Saturday, April 28, 2012

Data Journalism



I've recently started following the Guardian's Data Blog, but I was a little disappointed with their recent article on grammar schools inthe UK.

My understanding is that grammar schools are a subset of schools in the UK that supposedly offer entry on a meritocratic basis and deliver higher quality education. Depending on your political leanings you either believe that grammar schools re-enforce the class division in the UK by giving entry disproportionately to the already higher class and then giving them a better education or you believe that grammar schools enable class mobility by delivering a better education to bright lower class students who would not otherwise afford such a thing. As an outsider in the UK I’m not qualified to hold an opinion here, but I suspect that naturally each extreme fails to appreciate some nuanced details.

The article appears to have pulled off a classic journalist's ploy:
  1. Present a statistical analysis of the data in a leading way without drawing conclusions
  2. Quote somebody else's opinion on the topic

Essentially you can deliver opinion supported by the apparent full weight of objective statistical analysis without having to put your name to the conclusions which might not hold up to rigorous challenge.

Notice also that one of the opinions is much stronger than the other. Notice also that Rosemary Joyce's note has very complex implications which are not at all explored for the reader. Even I’m not sure if she has a point.

I could offer a very different view of the same data:
  •  14 of 32 schools favoured those not privately educated, giving fewer than 6% of offers to the privately educated
  • Taking 24 of the 32 schools (3/4) with the lowest privately educated proportions, the average was 6%, the same as the overall population
  • Removing the two clear outliers in the data, "Tonbridge Grammar School", "The Judd School" overall the privately educated averaged to 8.9%


I feel the key fact I’m missing is: What % of students in Kent who scored well on the 11-plus exam were privately educated? How does this compare to the 10.89%? How does this compare to the 8.9% removing outliers? Is there a social bias in the offers?

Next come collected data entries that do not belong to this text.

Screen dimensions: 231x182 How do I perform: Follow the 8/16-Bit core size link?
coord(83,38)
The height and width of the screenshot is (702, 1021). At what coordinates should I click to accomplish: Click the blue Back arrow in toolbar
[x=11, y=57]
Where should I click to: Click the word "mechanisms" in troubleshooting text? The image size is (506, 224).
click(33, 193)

I’m also missing any information about how these numbers have been changing with time. Simon Murphy complains that the government is not taking steps to improve the chances of poor children, and yet for all I know that 10.89% was maybe 12% last year.

What about this “local context” anyhow? How do these percentages compare at a lower level of granularity that county-wide? How do these percentages compare to applications?

Is this a story of a county-wide bias, or just the story of two bad apples and handful of not-so-good-ones? I think I know what The Guardian wants me to think. Data Journalism is still Journalism I suppose.

For my readers, I ask, why do you suppose the 10.89% number is the only one in the text of the article to two decimal places?